INFORMATION PROVIDED:
────────────────

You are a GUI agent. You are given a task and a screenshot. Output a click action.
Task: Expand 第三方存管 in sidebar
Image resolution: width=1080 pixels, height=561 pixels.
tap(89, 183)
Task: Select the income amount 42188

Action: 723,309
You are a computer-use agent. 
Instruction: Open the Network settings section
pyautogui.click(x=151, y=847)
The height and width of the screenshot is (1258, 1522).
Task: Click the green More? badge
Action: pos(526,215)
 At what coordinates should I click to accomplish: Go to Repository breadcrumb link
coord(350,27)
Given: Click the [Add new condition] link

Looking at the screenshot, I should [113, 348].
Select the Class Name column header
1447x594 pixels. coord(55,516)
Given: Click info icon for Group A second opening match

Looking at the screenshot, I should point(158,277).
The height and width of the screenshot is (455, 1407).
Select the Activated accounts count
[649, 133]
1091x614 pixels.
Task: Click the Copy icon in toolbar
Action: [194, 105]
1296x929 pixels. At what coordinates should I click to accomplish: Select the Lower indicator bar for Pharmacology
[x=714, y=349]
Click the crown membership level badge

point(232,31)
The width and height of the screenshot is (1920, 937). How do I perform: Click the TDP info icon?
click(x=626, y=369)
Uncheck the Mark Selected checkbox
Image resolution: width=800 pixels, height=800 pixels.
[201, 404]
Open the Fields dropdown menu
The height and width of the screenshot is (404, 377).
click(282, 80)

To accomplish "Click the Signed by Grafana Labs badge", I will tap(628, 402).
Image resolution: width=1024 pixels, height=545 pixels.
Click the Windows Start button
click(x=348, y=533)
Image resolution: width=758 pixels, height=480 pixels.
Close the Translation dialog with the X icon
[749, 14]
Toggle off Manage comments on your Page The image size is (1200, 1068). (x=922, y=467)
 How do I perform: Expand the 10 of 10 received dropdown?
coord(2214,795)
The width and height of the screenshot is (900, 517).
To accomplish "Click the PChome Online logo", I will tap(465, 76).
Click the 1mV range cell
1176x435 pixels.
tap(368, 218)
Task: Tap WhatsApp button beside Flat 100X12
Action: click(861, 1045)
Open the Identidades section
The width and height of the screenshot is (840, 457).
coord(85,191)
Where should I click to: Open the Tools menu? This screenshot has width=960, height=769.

────────────────

TASK DIRECTIONS: Of the entries above, repeat exactly the lines from the line with "Select the Class Name column header" through the line with "Toggle off Manage", both of them included.

SOLUTION TO THIS PROBLEM:
Select the Class Name column header
1447x594 pixels. coord(55,516)
Given: Click info icon for Group A second opening match

Looking at the screenshot, I should point(158,277).
The height and width of the screenshot is (455, 1407).
Select the Activated accounts count
[649, 133]
1091x614 pixels.
Task: Click the Copy icon in toolbar
Action: [194, 105]
1296x929 pixels. At what coordinates should I click to accomplish: Select the Lower indicator bar for Pharmacology
[x=714, y=349]
Click the crown membership level badge

point(232,31)
The width and height of the screenshot is (1920, 937). How do I perform: Click the TDP info icon?
click(x=626, y=369)
Uncheck the Mark Selected checkbox
Image resolution: width=800 pixels, height=800 pixels.
[201, 404]
Open the Fields dropdown menu
The height and width of the screenshot is (404, 377).
click(282, 80)

To accomplish "Click the Signed by Grafana Labs badge", I will tap(628, 402).
Image resolution: width=1024 pixels, height=545 pixels.
Click the Windows Start button
click(x=348, y=533)
Image resolution: width=758 pixels, height=480 pixels.
Close the Translation dialog with the X icon
[749, 14]
Toggle off Manage comments on your Page The image size is (1200, 1068). (x=922, y=467)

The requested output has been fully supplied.